Johannes Schauer: port bootstrap build-ordering tool report 2
A copy of this post is sent to
soc-coordination@lists.alioth.debian.org
as well as to
debian-bootstrap@lists.mister-muffin.de.
Diary
June 4
I added the first version of basenocycles.ml to git. Given an initial set of
cross built packages, it tries to compile as much as possible on the resulting
system in multiple rounds.
June 5
During June 3, I discovered and error in my program that would only come up
when using the Debian Sid package lists as the input:
Fatal error: exception Assert_failure("common/edosSolver.ml", 610, 11)
On this day, June 5, I wrote a minimal test case for this problem.
The same day, Pietro figured out that this is a bug in dose which will be
fixed in the next release.
Begin writing code to figure out how important a binary package is for the
further build process.
Try to use Depsolver.edos_install to find out what packages are needed to make
debhelper available.
Restructure basenocycles.ml, exclude source packages that already have been
built, still trouble with already existing binary packages and
Cudf.mem_installed, comment stuff better.
June 6
I wrote some crude code (only estimate, not correct, fixed later) that would
give a rough overview of how often a given binary package is directly required
as a build dependency.
Debhelper came out as the most needed package. It is architecture:all, so it
does not have to be built but it has unfulfilled runtime dependencies. To make
those packages available, 13 (actually 11, fixed later) packages have to be
compiled on Ubuntu Natty. But those packages all (except gettext) require
debhelper itself to be built.

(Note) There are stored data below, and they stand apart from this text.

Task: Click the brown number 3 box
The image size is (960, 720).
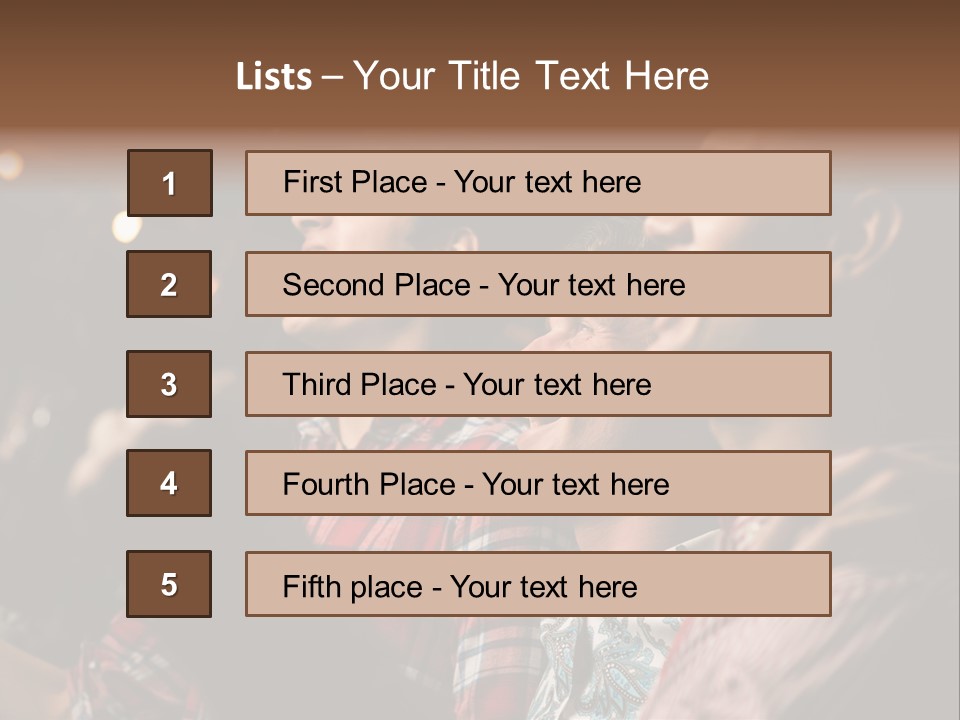Action: [169, 384]
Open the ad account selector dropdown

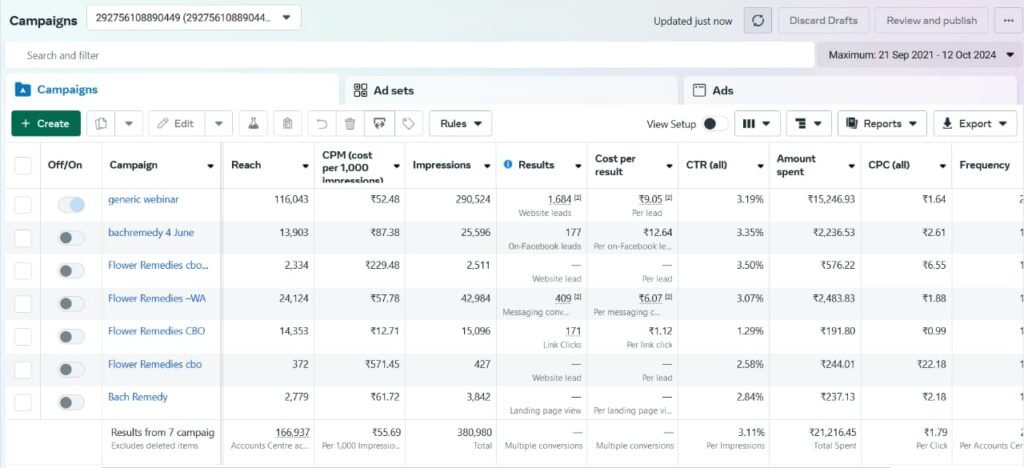(x=193, y=18)
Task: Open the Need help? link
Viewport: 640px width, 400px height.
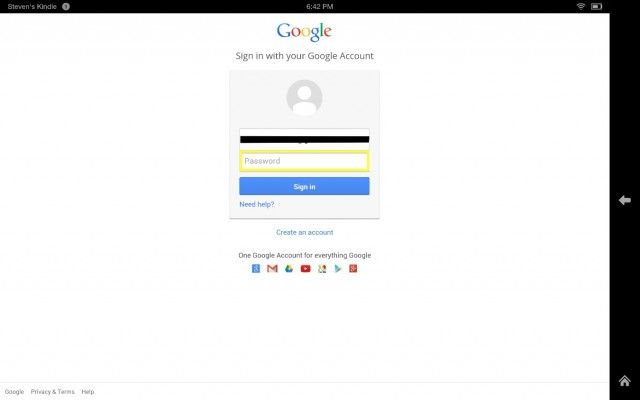Action: (x=257, y=204)
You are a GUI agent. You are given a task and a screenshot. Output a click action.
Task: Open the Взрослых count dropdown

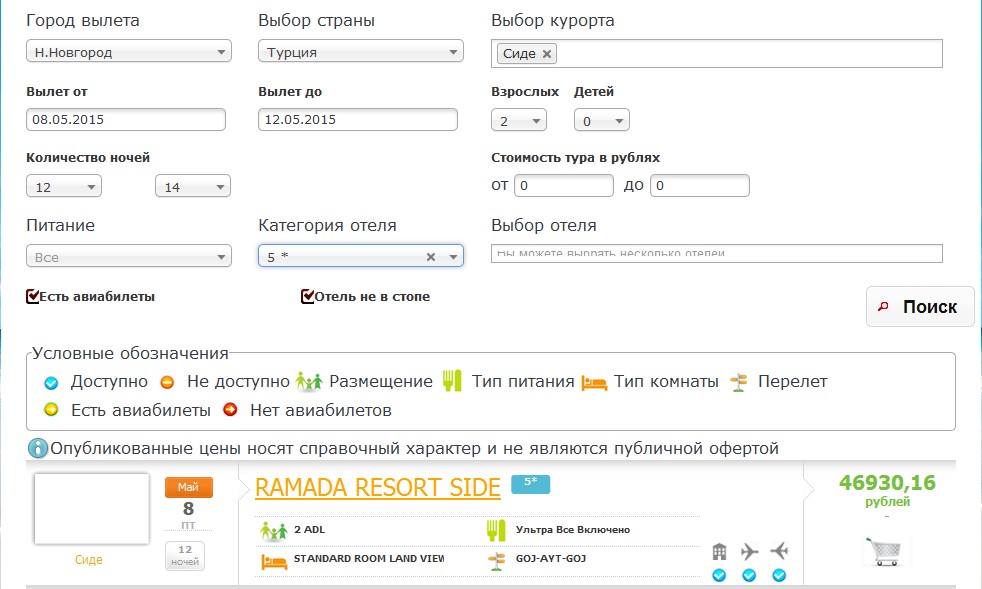[x=519, y=121]
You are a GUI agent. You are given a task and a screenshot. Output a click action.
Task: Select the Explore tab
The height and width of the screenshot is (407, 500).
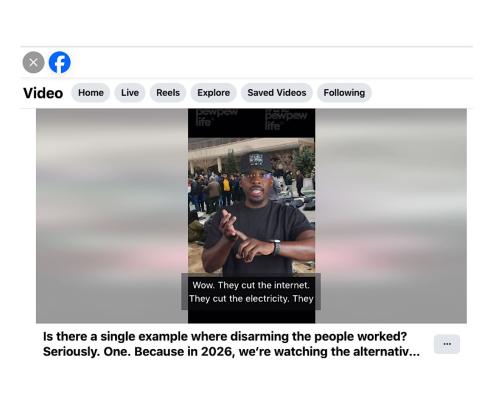click(x=214, y=93)
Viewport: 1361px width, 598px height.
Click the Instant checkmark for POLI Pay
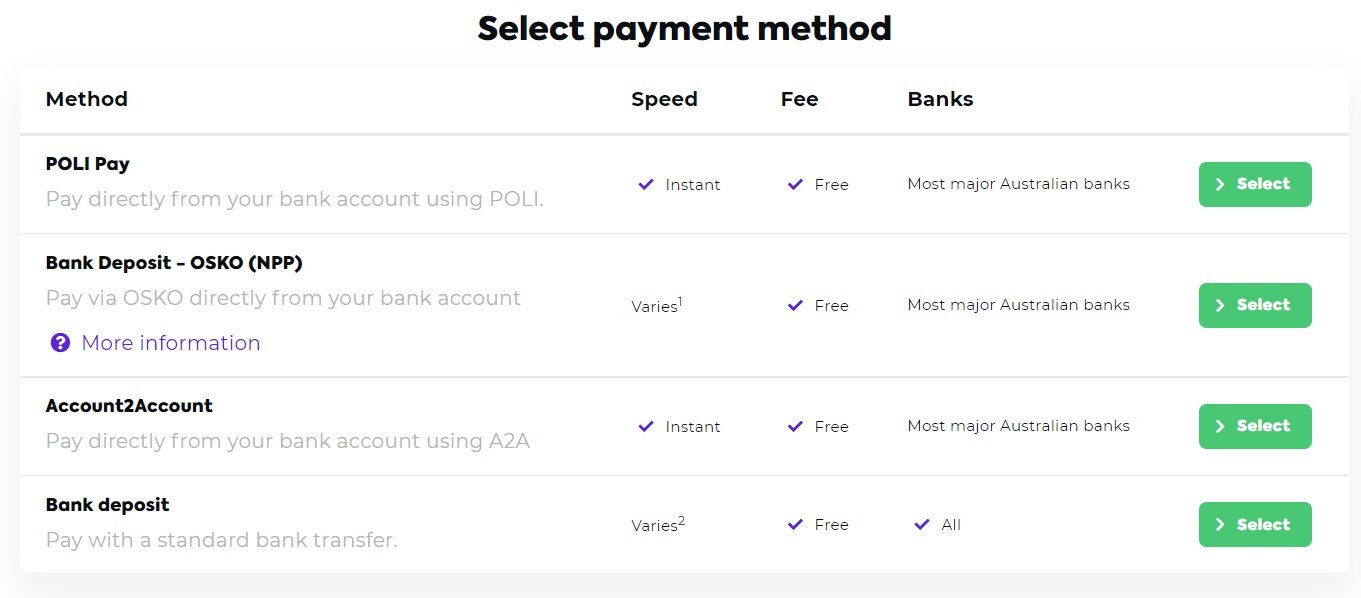(646, 184)
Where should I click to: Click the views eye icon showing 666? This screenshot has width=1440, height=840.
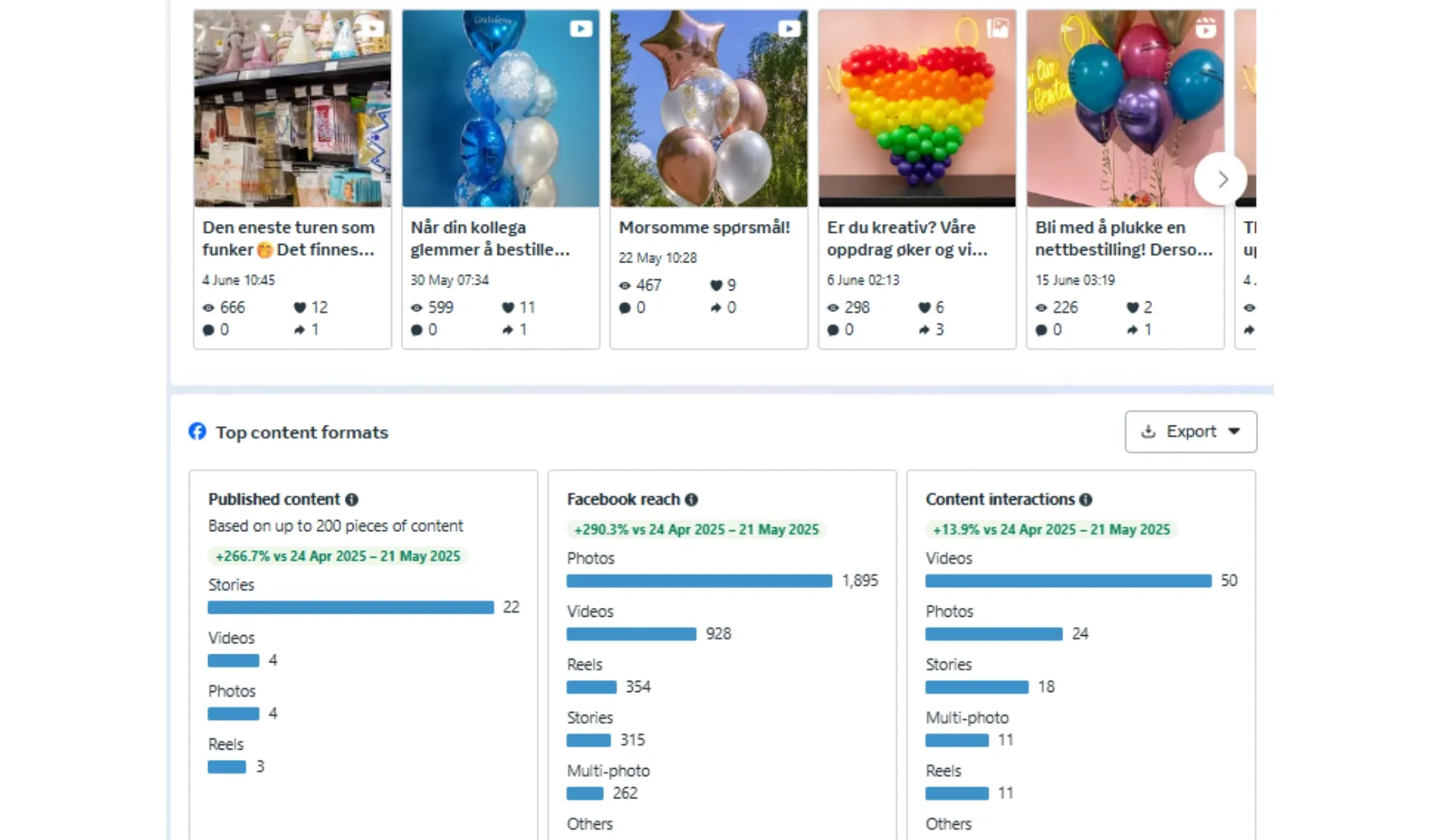pyautogui.click(x=209, y=307)
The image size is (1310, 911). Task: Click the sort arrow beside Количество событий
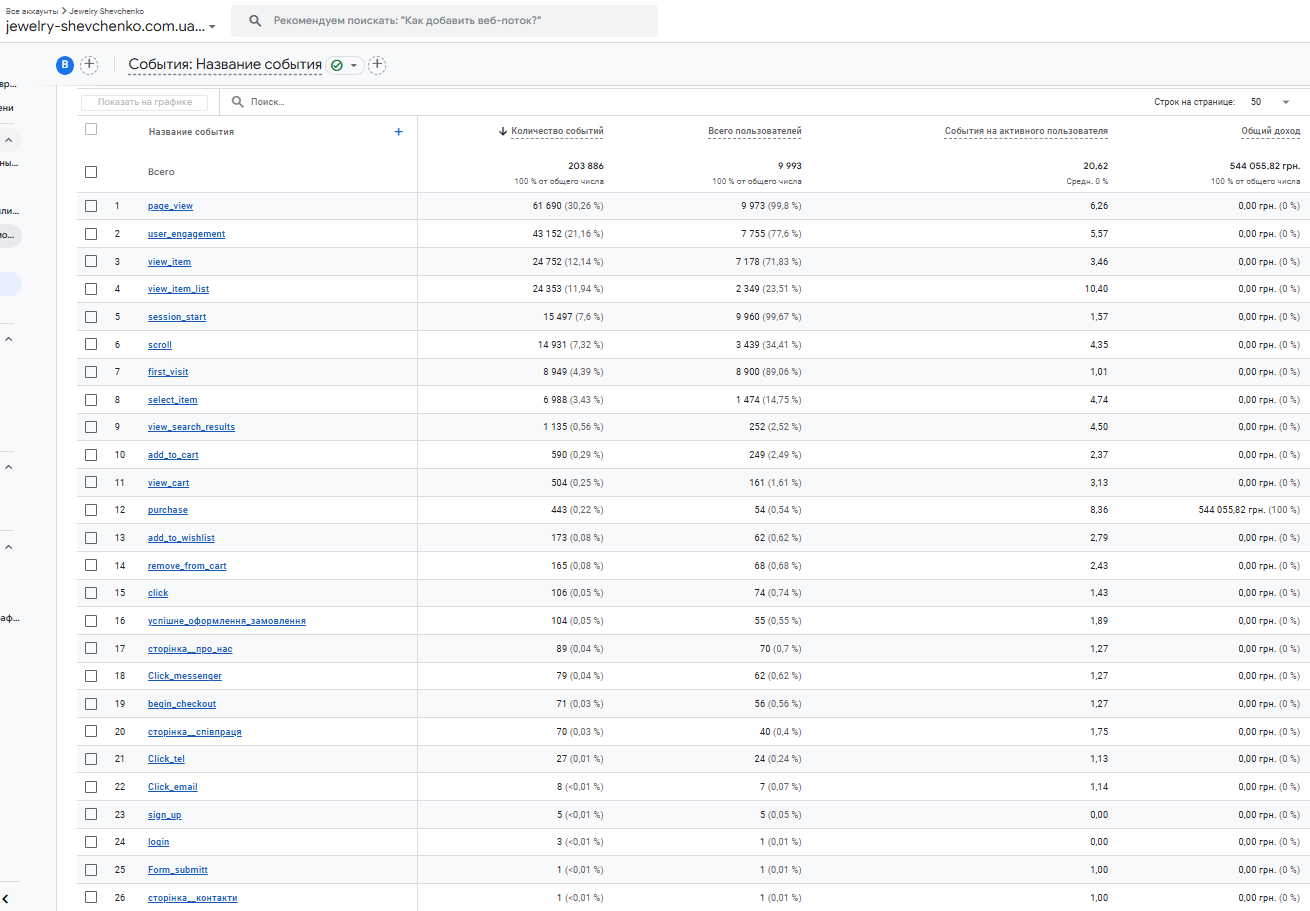pos(502,131)
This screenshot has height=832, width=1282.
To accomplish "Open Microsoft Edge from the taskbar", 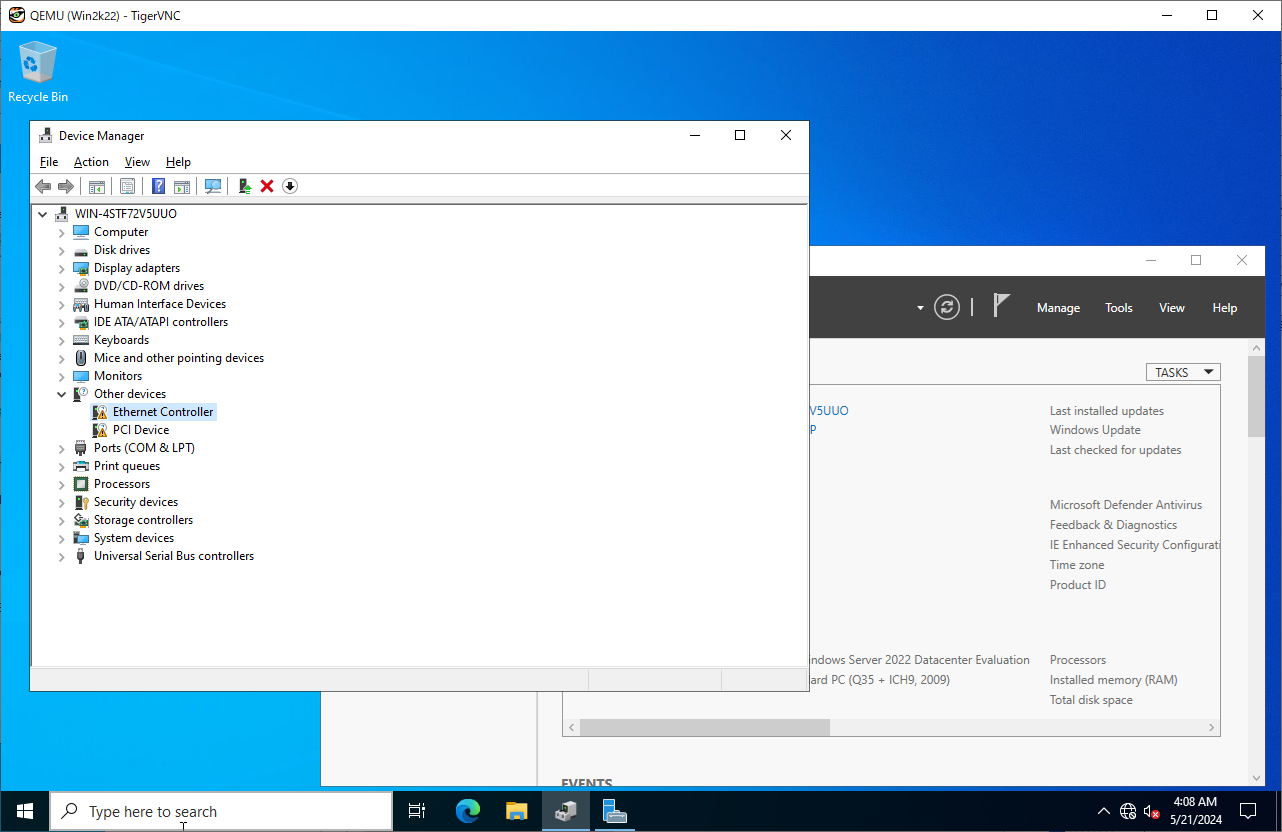I will (468, 811).
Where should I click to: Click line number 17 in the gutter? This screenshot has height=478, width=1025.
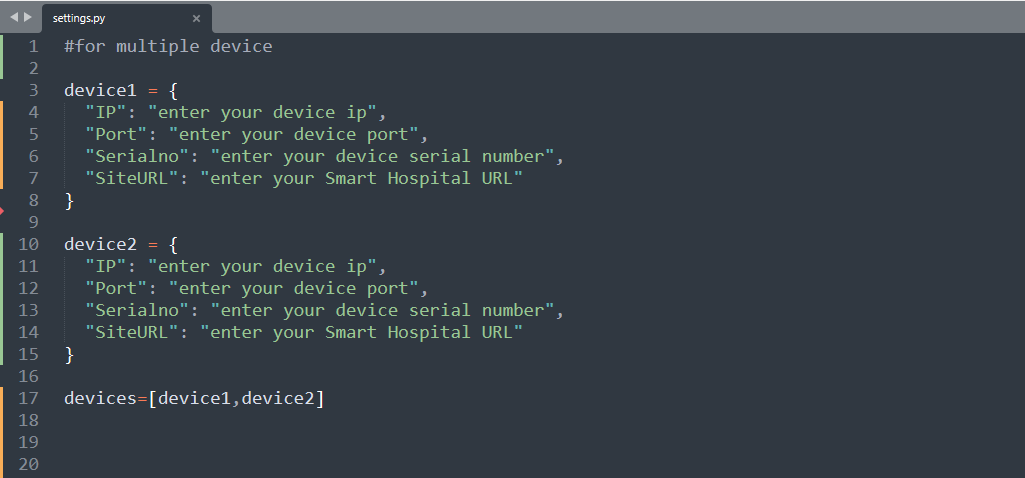tap(28, 398)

The first dependency cycle.
This dependency cycle (actually, the 12 cycles) can be broken by either cross
compiling those source packages or by making them build without debhelper. One
goal of the program is to help decide what the easier option is, but this is
not yet implemented.
To play around a bit, I created the possibility to specify a list of packages
that are additionally to the minimal set of cross compiled packages also cross
compiled. I added the 13 packages found above to the list, thus making the
binary packages they build available. This made debhelper available in the
system.
As a result, 1625 out of 3339 source packages can be built with just a minimal
build system (priority:essential packages plus build-essential) and debhelper
available.
The next package that blocks the most other source packages from being built is
cdbs. The next nine packages in that list also require cdbs so it seems to be
the next important package to be available.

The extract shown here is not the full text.